Now of course there is a rather valid theory that the use of drugs such as marijuana or cocaine has a negative correlation with acceptance of responsibility. Okay, that’s bullshit; it’s actually not a theory but a fact that most real drug abusers are pathetic emotional masochists highly dependent on the support of their social circle. Some would say that this behavior is a direct result of the drug abuse because of damage it has done to his/her brain and coping mechanisms, while others might postulate that his/her inability to develop emotionally in this matter predisposed them to drug use.
To me, it’s obviously a bit of both. We have a self-feeding cultural stereotype of drug users as degenerates and failures. This social consideration alone is enough to keep any individual that desires to be respectable and successful from getting involved in drugs, while to already “shady” characters a drug habit is just another drop in the bucket. In any case, the government’s main case (unspoken, of course) for the war on drugs is the effect that drugs have on people’s civic behavior and the types of people that gravitate to drugs. Statistics show very effectively that this is, in fact, the case, and I don’t in the least intend to dispute it.
Government drug campaigns often insist that this is always the case with drugs, and they are very nearly right. But on occasion, a freak ripple runs through cultural norms and a perfectly decent and contributing member of society will smoke some weed. And a perfectly average and ethical student uses illegally acquired Adderall to help in studying, and a wife with a sprained ankle will pop one of her husband’s old hydrocodones from when he had surgery. Whatever, it happens, and it happens all the time, everywhere. And I, personally, don’t think there’s anything wrong with that. “That,” of course, referring only to this paragraph. The other aforementioned situations I think everyone can agree are regrettable. We just have to appreciate that the propaganda isn’t always accurate, and sometimes perfectly reasonable people do drugs.

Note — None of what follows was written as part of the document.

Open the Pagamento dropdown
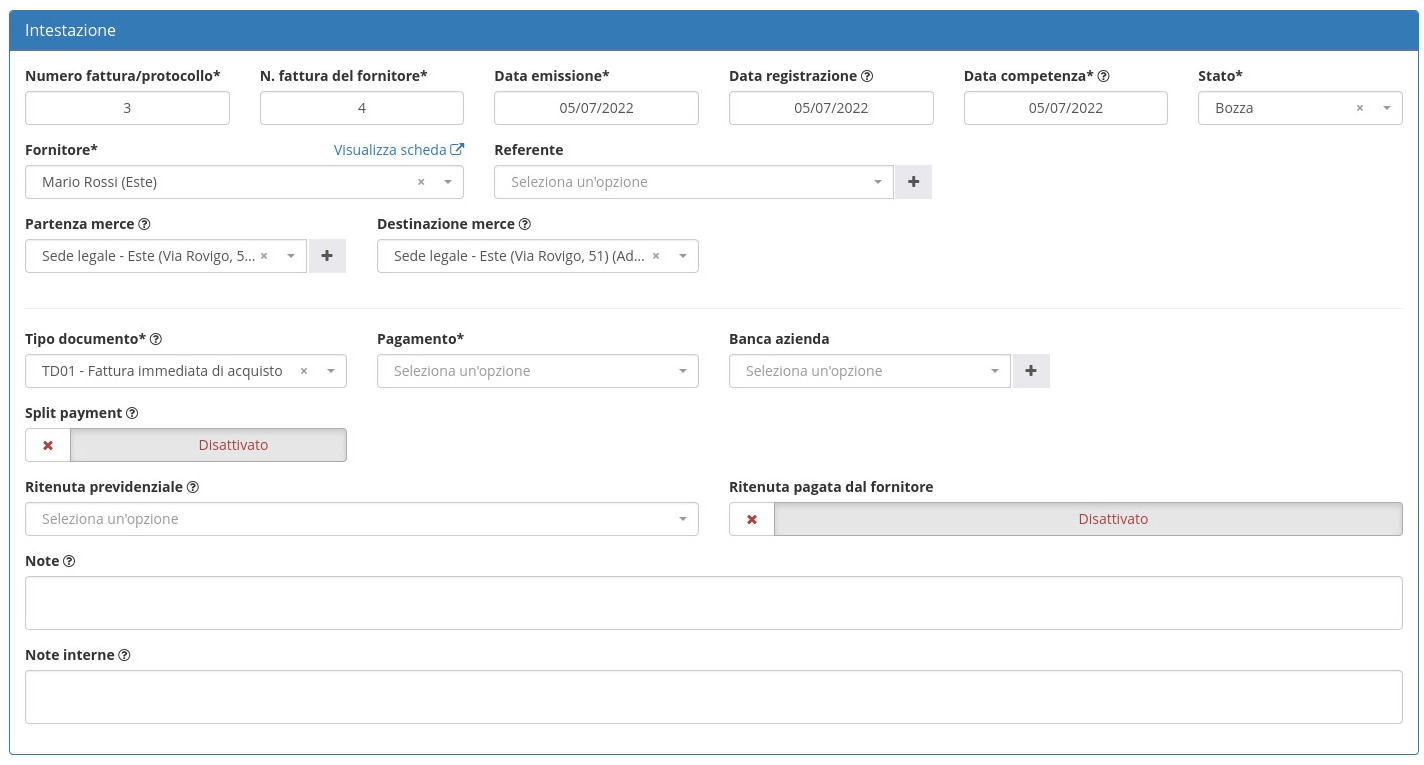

Cosmically, the legality of the drugs matters very little as long as they’re psychoactive. You’re just as high or higher on Ritalin than anyone has ever been on pot, so don’t try to tell me which is “worse” for “coping mechanisms” or whatever. The fact is that drugs do alter your mindstate. The fact is that sometimes this is a bad thing, depending on the drug and the mind. The fact is that sometimes this is a good thing, also depending on the drug and the mind. Currently that is at a doctor’s discretion for psychiatric therapy, usually reserving drugs for the “troubled.” Classically, drugs were taken and issued by tribal priests and medicine men, as sacred aids for contemplative rituals, during which individuals reflected on life and overcame inner obstacles. Well, shit, it seems near enough the same thing to me. But what sort of spiritual legitimacy does a psychiatrist have, representing what higher ethical authority than the US government?
Now, I’m not trying to be Timothy Leary. I think he was crazy, that the acid had addled his brain as it is prone to do, and then subsequently the brains of everyone who bought into his philosophy. His religious dependence on LSD is exactly what made him so ludicrous. Aldous Huxley, on the other hand, took a much more responsible approach to psychedelia. He experimented, though notably not enough to fry his mind, and conceded that while psychoactive substances can help a person change and progress into a happier and more enlightened state, they are by no means necessary. Nor are they healthy to use excessively for extended periods of time, because each drug naturally has eventual negative side effects to counterbalance the positive. This is just evolution telling us not to get carried away with all the poppy seeds and morning glory, and that we need to stay connected to reality instead of indulging emotional dependencies on altered mindstates.
I just hope that someday a trend will emerge for responsible drug use, but remembering human nature, I’m afraid that won’t happen. Maybe the next step in our evolution will grant us self-control, now that we’ve got the thumbs.